The All Ordinaries Index (ASX: XAO) is finally having another day in the green so far this Tuesday. At the time of writing, the All Ords is up 1.13% to 7,614 points. But one ASX share isn't at the table for these gains. That would be the Johns Lyng Group Ltd (ASX: JLG) share price.
Johns Lyng shares aren't at the table because the company is currently in a trading halt.
Yes, before the market opened this morning, this ASX company released an announcement outlining the halt. Well, halts. The company stated it requested "consecutive trading halts", with the expectation that Johns Lyng shares will only return to the markets on 13 December (next Monday).
So why has the company requested these halts?

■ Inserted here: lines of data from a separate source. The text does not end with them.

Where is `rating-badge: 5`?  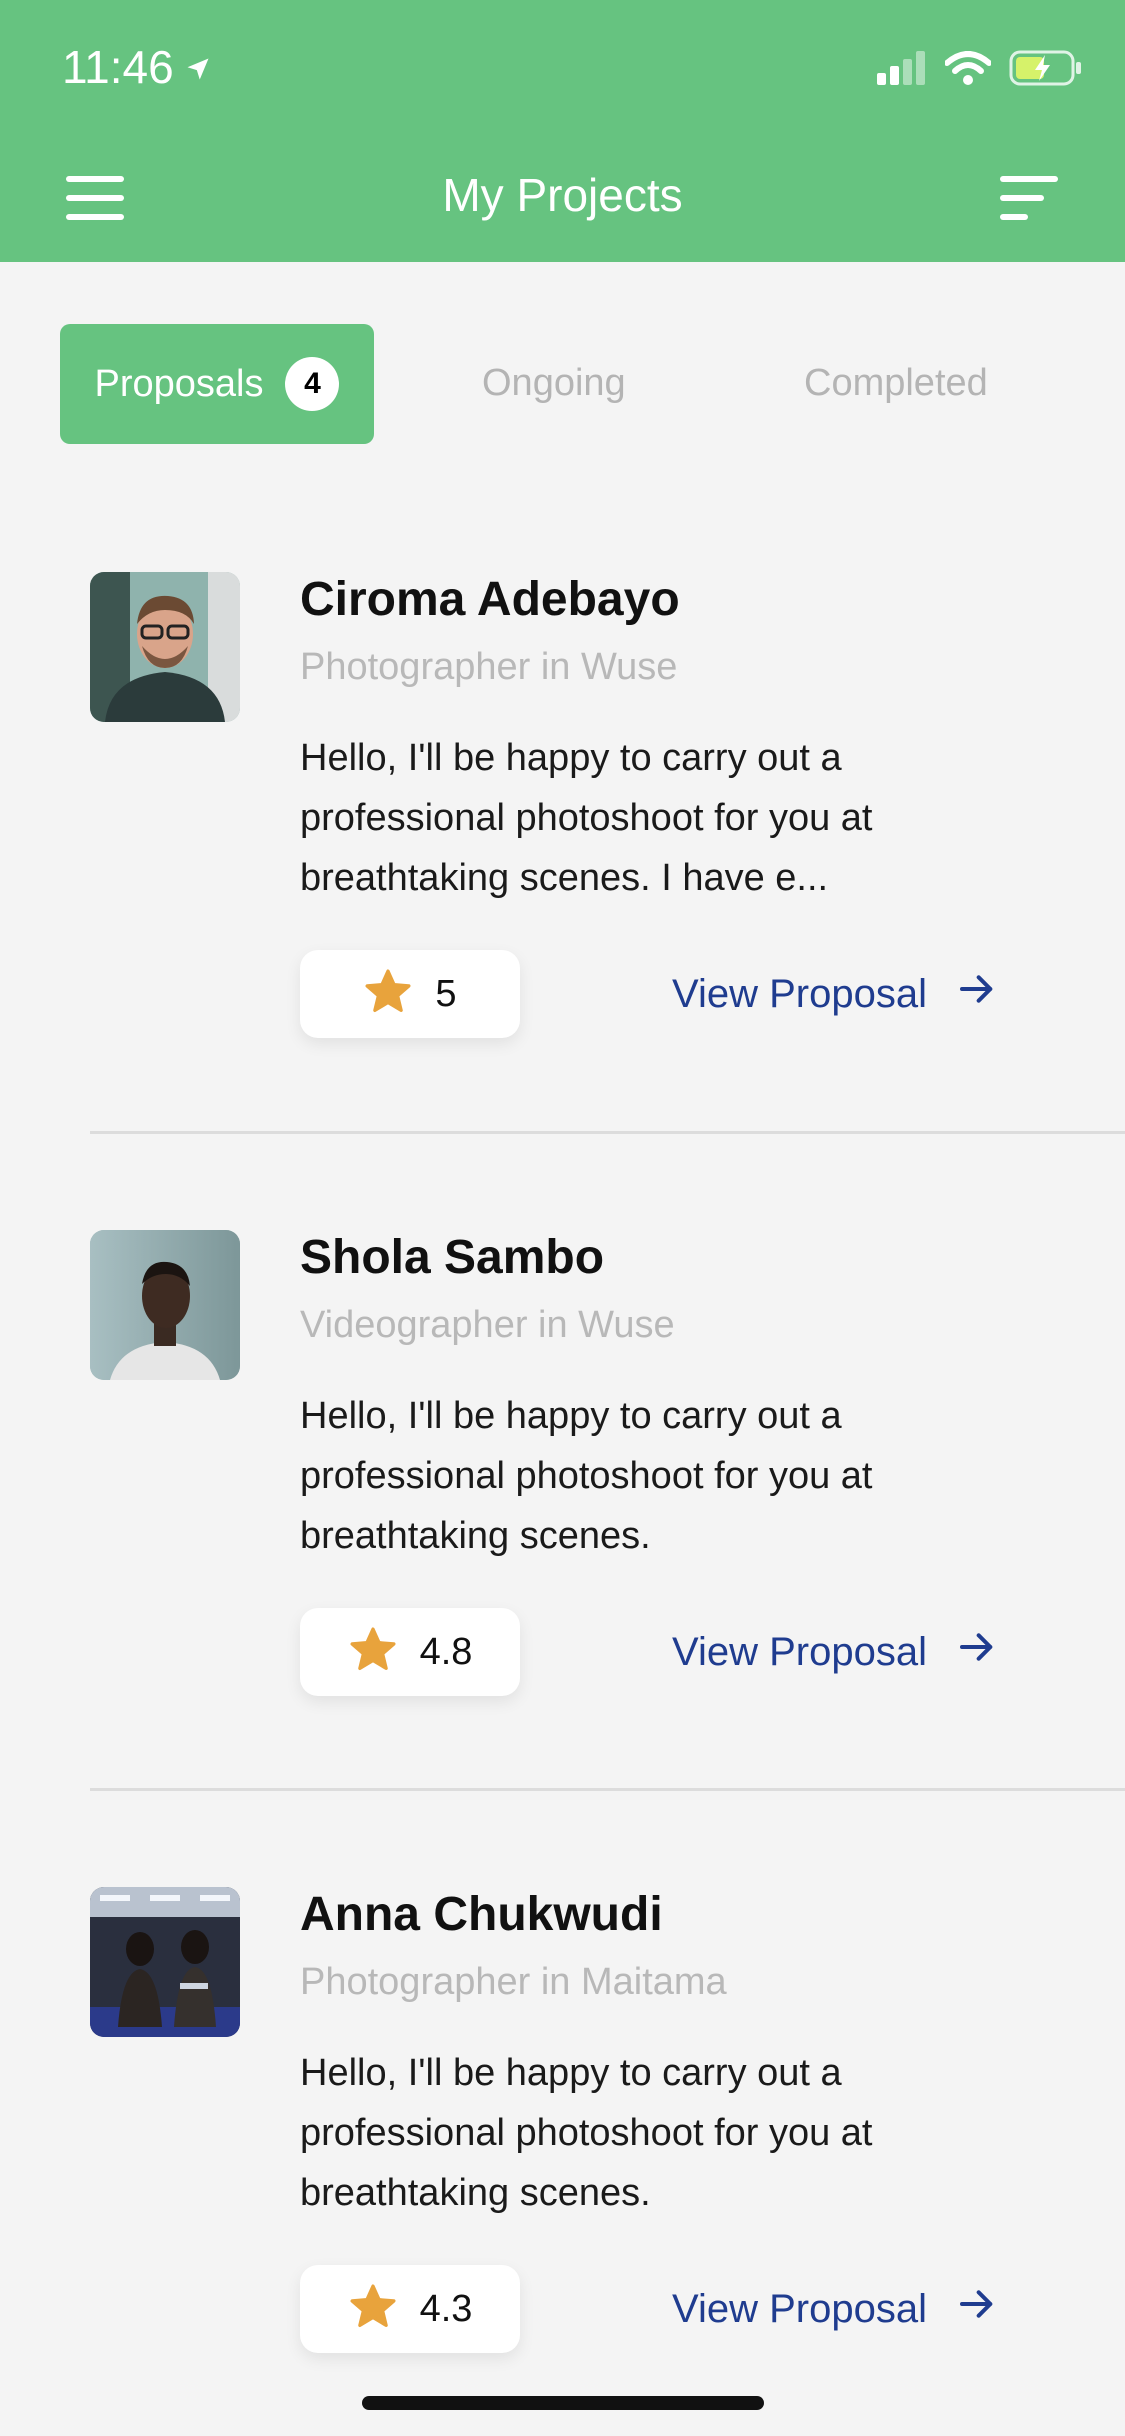
rating-badge: 5 is located at coordinates (410, 994).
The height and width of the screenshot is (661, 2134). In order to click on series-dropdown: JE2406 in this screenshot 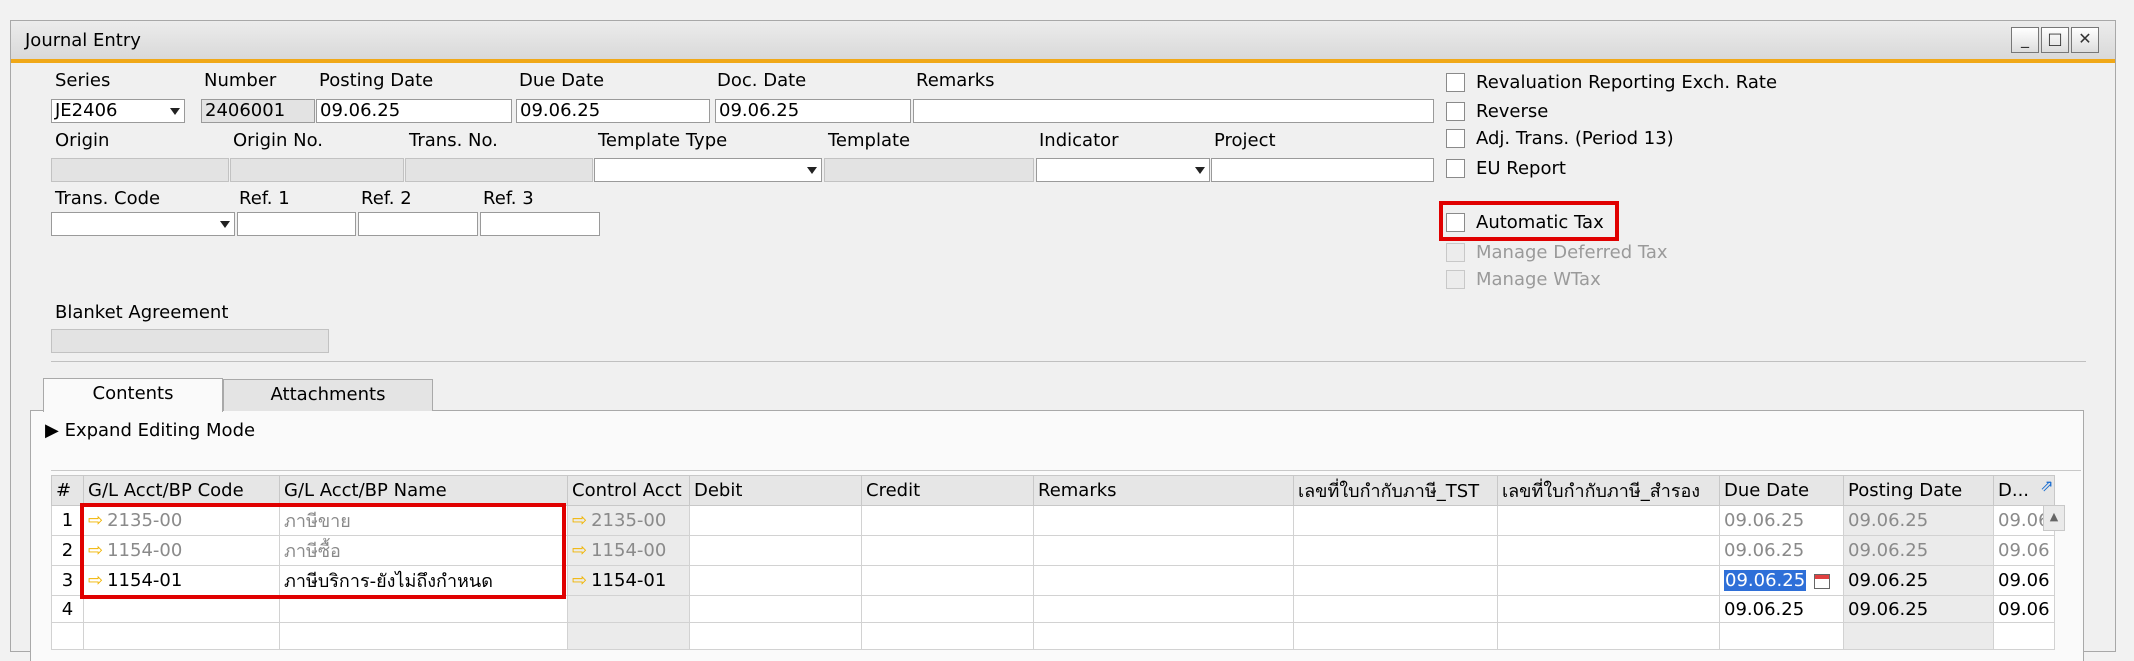, I will do `click(118, 111)`.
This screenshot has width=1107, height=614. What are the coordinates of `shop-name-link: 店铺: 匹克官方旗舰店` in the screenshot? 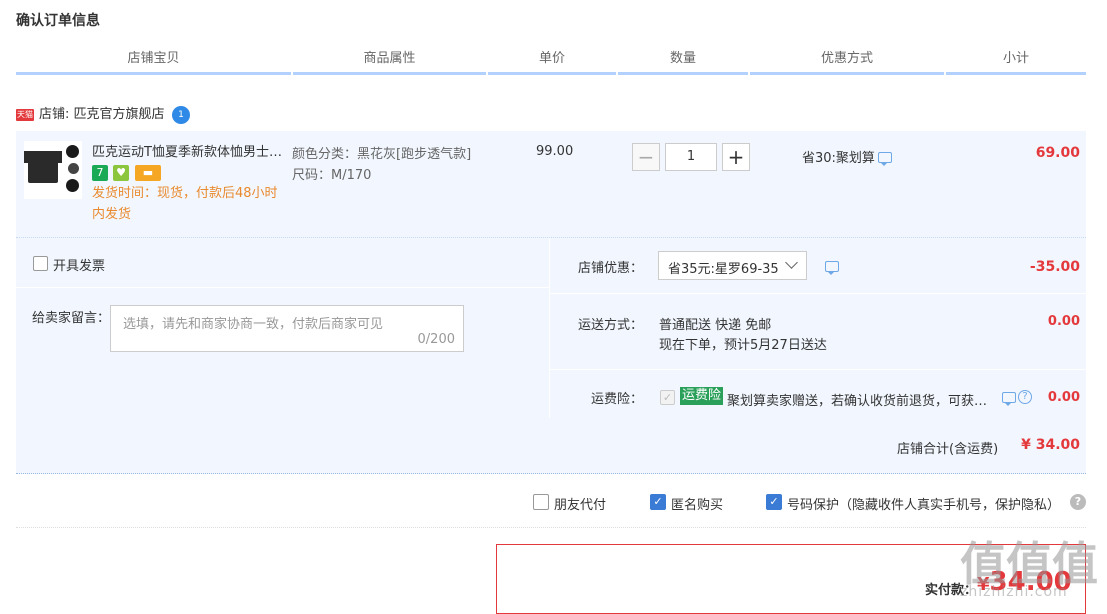 It's located at (102, 115).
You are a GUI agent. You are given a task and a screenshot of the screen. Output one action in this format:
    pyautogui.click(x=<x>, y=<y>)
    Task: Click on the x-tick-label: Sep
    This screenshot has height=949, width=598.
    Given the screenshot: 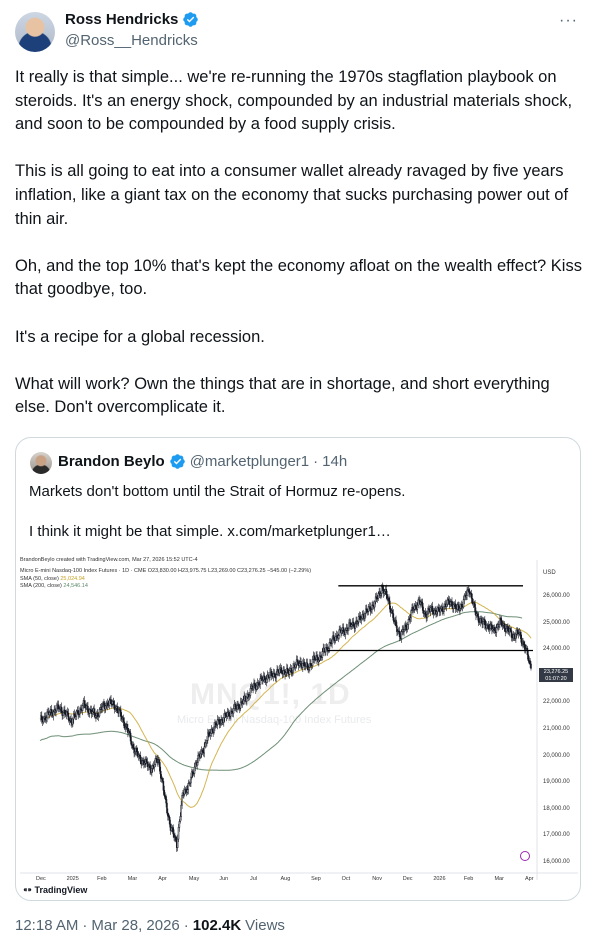 What is the action you would take?
    pyautogui.click(x=316, y=879)
    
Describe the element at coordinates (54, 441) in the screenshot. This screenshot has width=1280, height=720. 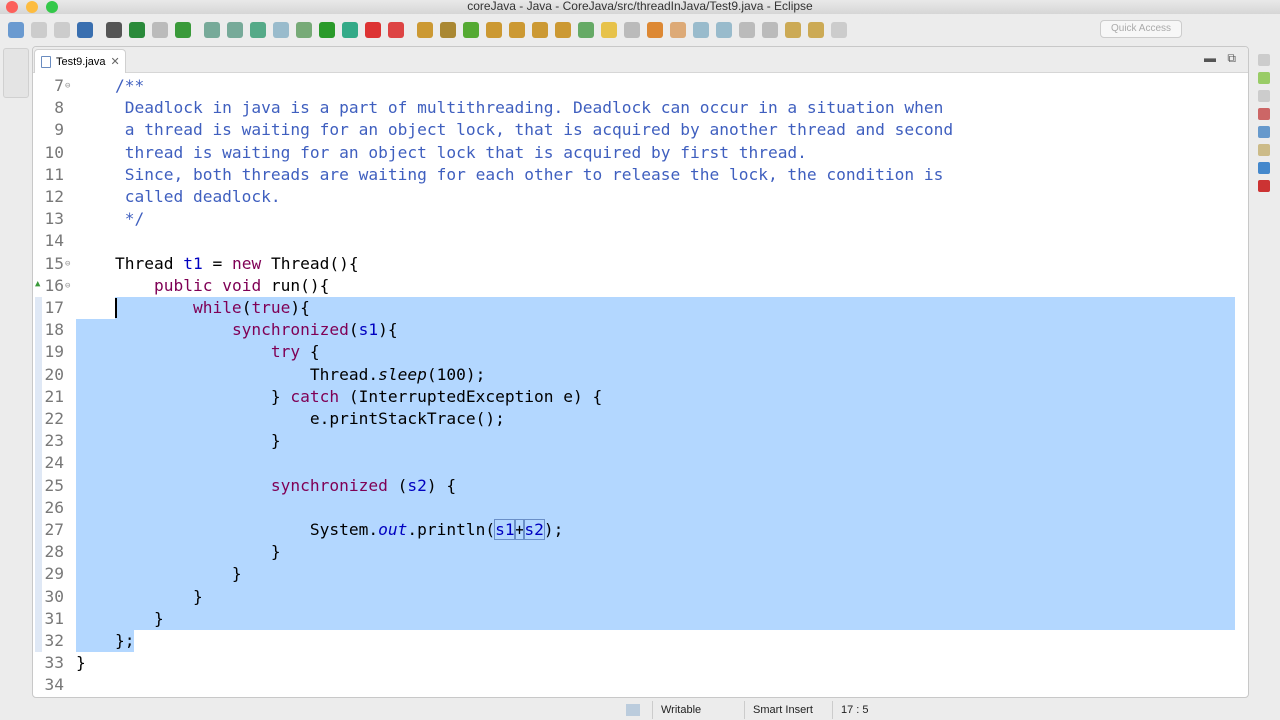
I see `line-number: 23` at that location.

Johns Lyng Group said it is "in connection with a material transaction and a capital raising involving an institutional placement and a pro-rata accelerated non-renounceable entitlement offer".
It stated the trading halt was necessary "to avoid trading taking place on an uninformed basis and to allow the capital raising to be executed in an orderly manner".
And that's essentially all we know for now.
Johns Lyng Group share price snapshot
Johns Lyng Group is in the business of providing building services, both domestically and internationally. It specialises in restoring property and goods after natural disasters such as floods and fires.
The company has had a rip-roaring 2021 so far. The Johns Lyng share price is up more than 121% year to date, and up 132% over the past 12 months.
At the last share price of $7.14 that Johns Lyng traded at, the company had a market capitalisation of $1.6 billion, worth a dividend yield of 0.7%.